**Task requirements:** In the part that opens with the line containing "location of Monday:." and closes with the one containing "I want to click on recent, so", change "What are the coordinates of" to "Where is". Give back only those lines, with nothing else altered.

** START **

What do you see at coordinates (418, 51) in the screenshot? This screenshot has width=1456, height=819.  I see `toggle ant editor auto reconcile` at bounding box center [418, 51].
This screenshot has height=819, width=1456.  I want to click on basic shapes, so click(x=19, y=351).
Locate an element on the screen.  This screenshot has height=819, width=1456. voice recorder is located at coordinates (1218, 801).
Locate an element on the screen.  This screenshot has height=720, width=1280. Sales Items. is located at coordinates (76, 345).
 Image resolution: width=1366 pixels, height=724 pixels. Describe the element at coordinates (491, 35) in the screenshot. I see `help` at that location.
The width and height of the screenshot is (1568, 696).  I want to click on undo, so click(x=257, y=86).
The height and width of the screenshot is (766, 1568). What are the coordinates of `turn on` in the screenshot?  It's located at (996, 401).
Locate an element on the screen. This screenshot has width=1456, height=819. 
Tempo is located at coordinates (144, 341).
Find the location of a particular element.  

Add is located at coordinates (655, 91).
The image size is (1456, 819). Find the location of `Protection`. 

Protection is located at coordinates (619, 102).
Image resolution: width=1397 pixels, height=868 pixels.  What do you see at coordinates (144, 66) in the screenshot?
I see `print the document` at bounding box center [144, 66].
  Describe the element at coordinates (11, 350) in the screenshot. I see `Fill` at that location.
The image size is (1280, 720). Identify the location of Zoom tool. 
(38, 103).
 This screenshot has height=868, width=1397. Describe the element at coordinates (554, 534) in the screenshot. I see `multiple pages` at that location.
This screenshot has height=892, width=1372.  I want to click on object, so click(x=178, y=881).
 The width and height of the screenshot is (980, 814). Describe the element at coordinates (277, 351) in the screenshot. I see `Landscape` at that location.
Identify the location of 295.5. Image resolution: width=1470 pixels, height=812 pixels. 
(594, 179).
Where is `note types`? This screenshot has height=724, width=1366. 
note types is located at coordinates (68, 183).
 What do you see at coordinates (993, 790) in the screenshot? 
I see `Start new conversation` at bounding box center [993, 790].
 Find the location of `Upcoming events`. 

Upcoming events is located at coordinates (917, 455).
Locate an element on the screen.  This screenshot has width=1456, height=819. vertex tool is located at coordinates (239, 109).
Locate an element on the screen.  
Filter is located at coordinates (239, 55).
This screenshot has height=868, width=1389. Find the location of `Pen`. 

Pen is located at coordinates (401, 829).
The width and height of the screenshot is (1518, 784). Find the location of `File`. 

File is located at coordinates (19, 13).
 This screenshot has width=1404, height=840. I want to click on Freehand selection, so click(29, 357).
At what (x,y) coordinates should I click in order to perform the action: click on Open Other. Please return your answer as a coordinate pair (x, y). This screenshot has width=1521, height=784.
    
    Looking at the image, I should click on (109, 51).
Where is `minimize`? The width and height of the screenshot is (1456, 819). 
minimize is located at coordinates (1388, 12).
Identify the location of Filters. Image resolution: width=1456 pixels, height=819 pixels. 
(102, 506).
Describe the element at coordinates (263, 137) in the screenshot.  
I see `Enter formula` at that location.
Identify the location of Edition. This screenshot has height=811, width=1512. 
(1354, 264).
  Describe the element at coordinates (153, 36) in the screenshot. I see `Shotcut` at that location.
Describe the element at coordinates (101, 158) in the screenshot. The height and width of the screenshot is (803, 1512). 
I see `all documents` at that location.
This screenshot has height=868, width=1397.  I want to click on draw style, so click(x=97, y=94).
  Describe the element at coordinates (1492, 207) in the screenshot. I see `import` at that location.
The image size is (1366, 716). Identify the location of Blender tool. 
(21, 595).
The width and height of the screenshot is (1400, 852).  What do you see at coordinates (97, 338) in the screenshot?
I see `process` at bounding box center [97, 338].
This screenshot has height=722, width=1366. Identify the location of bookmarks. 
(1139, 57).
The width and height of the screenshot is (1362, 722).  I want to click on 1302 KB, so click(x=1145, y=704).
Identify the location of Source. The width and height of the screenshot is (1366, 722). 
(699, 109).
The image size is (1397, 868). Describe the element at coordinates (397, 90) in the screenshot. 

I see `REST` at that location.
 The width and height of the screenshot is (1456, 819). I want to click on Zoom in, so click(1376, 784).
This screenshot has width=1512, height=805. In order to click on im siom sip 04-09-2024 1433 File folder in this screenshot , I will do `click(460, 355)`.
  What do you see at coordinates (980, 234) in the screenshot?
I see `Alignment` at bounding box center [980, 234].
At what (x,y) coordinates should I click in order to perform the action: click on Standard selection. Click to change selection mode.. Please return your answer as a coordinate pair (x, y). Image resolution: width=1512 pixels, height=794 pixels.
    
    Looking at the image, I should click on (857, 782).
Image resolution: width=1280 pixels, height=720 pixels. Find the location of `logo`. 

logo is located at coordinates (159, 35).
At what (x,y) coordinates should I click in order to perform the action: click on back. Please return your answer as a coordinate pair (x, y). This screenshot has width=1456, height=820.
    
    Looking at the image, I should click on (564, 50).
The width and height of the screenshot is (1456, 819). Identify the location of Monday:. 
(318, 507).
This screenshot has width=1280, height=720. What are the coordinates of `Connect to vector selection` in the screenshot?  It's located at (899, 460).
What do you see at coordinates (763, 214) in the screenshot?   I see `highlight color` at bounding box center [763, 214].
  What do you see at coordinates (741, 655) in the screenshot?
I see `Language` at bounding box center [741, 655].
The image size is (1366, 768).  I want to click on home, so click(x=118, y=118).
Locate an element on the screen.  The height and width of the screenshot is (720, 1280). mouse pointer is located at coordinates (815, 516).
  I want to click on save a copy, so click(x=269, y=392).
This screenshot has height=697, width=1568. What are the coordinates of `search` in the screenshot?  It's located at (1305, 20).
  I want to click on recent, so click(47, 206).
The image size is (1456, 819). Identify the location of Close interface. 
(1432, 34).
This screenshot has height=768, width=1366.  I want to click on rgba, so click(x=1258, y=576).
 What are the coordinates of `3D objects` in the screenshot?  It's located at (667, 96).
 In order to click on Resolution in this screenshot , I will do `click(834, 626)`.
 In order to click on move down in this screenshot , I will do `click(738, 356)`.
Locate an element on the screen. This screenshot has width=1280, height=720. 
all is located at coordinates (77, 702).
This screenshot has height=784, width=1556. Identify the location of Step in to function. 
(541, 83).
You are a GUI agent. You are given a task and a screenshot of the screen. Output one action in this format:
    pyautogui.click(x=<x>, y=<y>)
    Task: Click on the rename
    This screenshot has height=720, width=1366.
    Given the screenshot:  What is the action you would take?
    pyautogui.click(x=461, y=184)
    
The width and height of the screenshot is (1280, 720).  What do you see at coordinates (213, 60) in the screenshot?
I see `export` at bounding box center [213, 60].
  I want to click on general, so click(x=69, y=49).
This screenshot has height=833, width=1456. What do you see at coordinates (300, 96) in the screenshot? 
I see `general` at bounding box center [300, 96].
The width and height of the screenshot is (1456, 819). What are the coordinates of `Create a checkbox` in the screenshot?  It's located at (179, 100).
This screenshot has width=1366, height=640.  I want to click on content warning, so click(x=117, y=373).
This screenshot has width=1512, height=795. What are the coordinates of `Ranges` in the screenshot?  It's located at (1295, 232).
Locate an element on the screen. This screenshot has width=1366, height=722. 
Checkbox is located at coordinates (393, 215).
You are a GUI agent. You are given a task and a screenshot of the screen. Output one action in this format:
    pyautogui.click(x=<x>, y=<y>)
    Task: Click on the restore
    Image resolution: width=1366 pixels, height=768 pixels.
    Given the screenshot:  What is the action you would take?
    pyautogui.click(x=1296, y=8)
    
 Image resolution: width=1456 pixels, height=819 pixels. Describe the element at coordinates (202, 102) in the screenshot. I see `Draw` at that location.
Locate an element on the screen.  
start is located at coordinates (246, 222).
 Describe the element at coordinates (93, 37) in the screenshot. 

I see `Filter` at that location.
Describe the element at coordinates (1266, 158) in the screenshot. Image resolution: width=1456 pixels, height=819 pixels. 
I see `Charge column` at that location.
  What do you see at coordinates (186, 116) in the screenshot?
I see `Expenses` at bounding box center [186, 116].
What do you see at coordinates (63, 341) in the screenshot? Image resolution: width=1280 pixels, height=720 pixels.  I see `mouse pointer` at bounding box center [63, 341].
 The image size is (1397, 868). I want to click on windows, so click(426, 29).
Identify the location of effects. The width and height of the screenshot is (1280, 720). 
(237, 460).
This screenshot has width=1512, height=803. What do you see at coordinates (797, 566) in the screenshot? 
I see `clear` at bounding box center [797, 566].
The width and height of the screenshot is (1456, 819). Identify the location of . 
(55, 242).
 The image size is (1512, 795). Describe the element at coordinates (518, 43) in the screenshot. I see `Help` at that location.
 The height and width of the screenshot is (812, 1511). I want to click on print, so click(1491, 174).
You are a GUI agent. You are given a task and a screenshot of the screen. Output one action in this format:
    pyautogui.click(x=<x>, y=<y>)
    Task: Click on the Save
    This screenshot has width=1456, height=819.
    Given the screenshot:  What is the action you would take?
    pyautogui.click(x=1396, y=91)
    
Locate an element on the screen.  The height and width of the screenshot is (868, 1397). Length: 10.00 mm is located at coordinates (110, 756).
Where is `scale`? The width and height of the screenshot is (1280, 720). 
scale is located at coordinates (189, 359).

** END **

**The reply:**
The width and height of the screenshot is (1456, 819). Identify the location of Monday:. 
(318, 507).
This screenshot has width=1280, height=720. Where is `Connect to vector selection` in the screenshot?  It's located at (899, 460).
What do you see at coordinates (763, 214) in the screenshot?   I see `highlight color` at bounding box center [763, 214].
  What do you see at coordinates (741, 655) in the screenshot?
I see `Language` at bounding box center [741, 655].
The image size is (1366, 768).  I want to click on home, so click(x=118, y=118).
Locate an element on the screen.  The height and width of the screenshot is (720, 1280). mouse pointer is located at coordinates (815, 516).
  I want to click on save a copy, so click(x=269, y=392).
This screenshot has height=697, width=1568. Where is `search` in the screenshot?  It's located at (1305, 20).
  I want to click on recent, so click(47, 206).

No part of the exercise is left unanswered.